Doug Alexander has this to say:
Market basket analysis - Understand what products or services are commonly purchased together; e.g., beer and diapers.

The Knowledge Banks has this to say:
"As classically defined, a data warehouse involves pulling data from defined sources and integrating that data so that it is no longer simply operational but strategic information. One reason for such a narrow interpretation is that until recently, data warehousing was used almost exclusively in the business world, most notably in retail outlets like Wal-Mart. Corporate managers with an eye on the bottom line utilize the technology to detect consumer buying habits and formulate strategic marketing plans accordingly. For example, by scanning each sale into a data warehouse, grocery stores have determined that men in their 20s who purchase beer on Fridays after work are also likely to buy a pack of diapers. Thus, a display of Pampers or another brand might be set up in the beer aisle, or merchants will put one (but not both) of the products on sale on Friday evenings."

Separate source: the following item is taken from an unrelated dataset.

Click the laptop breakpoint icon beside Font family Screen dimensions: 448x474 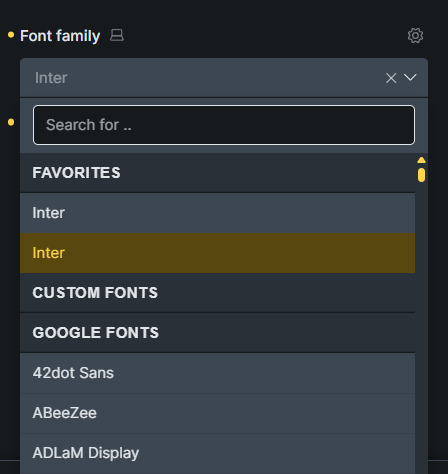tap(117, 35)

I have a reference in print for this story which clearly links the story to Wal-Mart: Sean Kelly's Data Warehousing: The Route to Mass Customization, a 1996 release from John Wiley & Sons, New York.

Some other sightings

These three web sites are a sample of those on the web which vector the legend. They are uncritical.

The stories are embellished with plausible sounding factoids, e.g. increased sales as a percentage:

The second quote does use the world "legendary", but this seems to be used in the sense "renowned" rather than implying any skepticism.

It begins to sound dubious

One web site, The Land Mines of Data Mining, is skeptical and has this to say:

"Thus, one infamous "fact" that a store turned up through data mining a few years ago was a correlation between sales of beer and sales of diapers. While this amusing result was widely reported, nobody could figure out why people seemed to buy beer and diapers at the same time. What coherent marketing strategy can emerge from such factlets?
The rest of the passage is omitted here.